Homebuyers lucky enough to snag a good deal in Tehachapi's competitive real estate market, are eventually going need to get approved for a home loan -- a process that at best can be stressful and confusing.
And with all the talk of how tough it is to get "mortgage approved" in today's post-real estate crash climate, it's no surprise that fewer Americans feel they are qualified to buy a home.
However, navigating the mortgage landscape can be made easier if borrowers are better prepared, taking steps to study their options and learn what to expect from a lender.
According to Tammy Engel, Mortgage Advisor, the basics of mortgages haven't changed much, but the level of quality control has definitely been beefed up, making things a bit tougher for borrowers who have made mistakes in the past.
Those that have had bankruptcies, foreclosures and short sales, coupled with bad credit events after, or have not reestablished credit, may find getting the money for their dream home tough -- and in some cases impossible.
"The biggest change is every piece of the loan file is under intense scrutiny," Engel said. "Unexplained cash coming into a bank account, bankruptcies and foreclosures within the last two years, and not having a job are all deal breakers."
But for those who can prove they can pay back the money they are borrowing, there is a good chance they can take advantage of one of the best times in history to buy more home for their money.
"The values of homes are still down, but the good news for buyers is that rates are down, too," said iMortgage Loan Consultant Tracy Price. "You can't get any better than it is right now."
In fact, mortgage interest rates across the country slipped to near-record lows last week and combined with the spike in recent mortgage competition -- partly due to an imbalance between the number of lenders and loans -- some mortgage companies have lowered their credit standards to qualified buyers to win their business. Loosening up down payments of conventional loans, which soared to 10 percent after the crash of 2007, but have since relaxed back to five.

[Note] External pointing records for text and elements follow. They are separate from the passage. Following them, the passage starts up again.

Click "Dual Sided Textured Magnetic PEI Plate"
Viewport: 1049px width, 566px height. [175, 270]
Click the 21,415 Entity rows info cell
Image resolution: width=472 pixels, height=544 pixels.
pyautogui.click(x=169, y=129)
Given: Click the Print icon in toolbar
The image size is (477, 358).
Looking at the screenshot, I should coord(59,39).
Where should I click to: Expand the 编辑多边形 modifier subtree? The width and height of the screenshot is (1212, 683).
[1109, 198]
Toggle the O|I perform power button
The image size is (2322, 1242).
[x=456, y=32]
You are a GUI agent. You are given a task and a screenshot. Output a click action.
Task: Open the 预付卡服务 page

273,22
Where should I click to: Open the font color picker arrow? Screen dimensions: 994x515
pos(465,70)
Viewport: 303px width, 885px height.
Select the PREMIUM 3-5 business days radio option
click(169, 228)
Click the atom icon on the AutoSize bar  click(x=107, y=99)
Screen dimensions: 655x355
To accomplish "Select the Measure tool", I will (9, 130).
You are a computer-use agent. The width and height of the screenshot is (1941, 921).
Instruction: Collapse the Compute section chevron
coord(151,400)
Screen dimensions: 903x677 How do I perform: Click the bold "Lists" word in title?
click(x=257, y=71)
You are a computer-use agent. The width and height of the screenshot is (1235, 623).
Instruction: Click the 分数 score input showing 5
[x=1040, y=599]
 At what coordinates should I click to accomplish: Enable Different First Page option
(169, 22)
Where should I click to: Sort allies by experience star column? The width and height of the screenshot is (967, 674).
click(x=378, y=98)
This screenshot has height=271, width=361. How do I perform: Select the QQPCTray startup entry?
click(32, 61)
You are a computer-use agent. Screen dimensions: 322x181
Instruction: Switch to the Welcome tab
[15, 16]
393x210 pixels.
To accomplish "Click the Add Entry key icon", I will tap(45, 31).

Those acquiring an FHA loan, however, will still be required to put 3-1/2 percent down.
But what about buyers who want to get into a home and can't come up with the necessary funds for a down payment?
Price said there are a couple of government programs that can help. Veterans Administration loans and the Rural Housing Loan both allow zero percent down.
Generally set at a population of 20,000 -- Tehachapi was able to keep its "rural" label until at least October 2013, when the program will likely adopt new boundaries based on the 2010 Census, and it will be eliminated like many other areas that have experienced a housing boom since 1991.
It wasn't long ago that most real estate agents would be happy to spend days or even weeks with potential buyers, hunting for that perfect home. But in today's market, you need to be prepared, especially up front.
"Don't call an agent until you're pre-qualified," said Linda Clough, President-Elect of the Tehachapi Area Association of Realtors. "Get your stuff in order."
"It's extremely important to be pre-qualified, because whatever you thought about lending before, no longer applies," she said. "So it's important to sit down with someone who is seasoned and experienced to go through your information and structure the loan with you."
In fact, many real estate agents require a pre-approval letter, showing that a lender has already checked the buyer's credit, has ironed out any issues and is ready to literally write a check when the time comes.
Clough also brought up that buyers should also be prepared to shell out more out-of-pocket money, as sellers are often times not willing to pay closing costs, as they recently had in a down market.
"Don't be afraid to ask (for closing costs to be paid by the seller)," she said. "But save a little more money and be prepared to pay your own."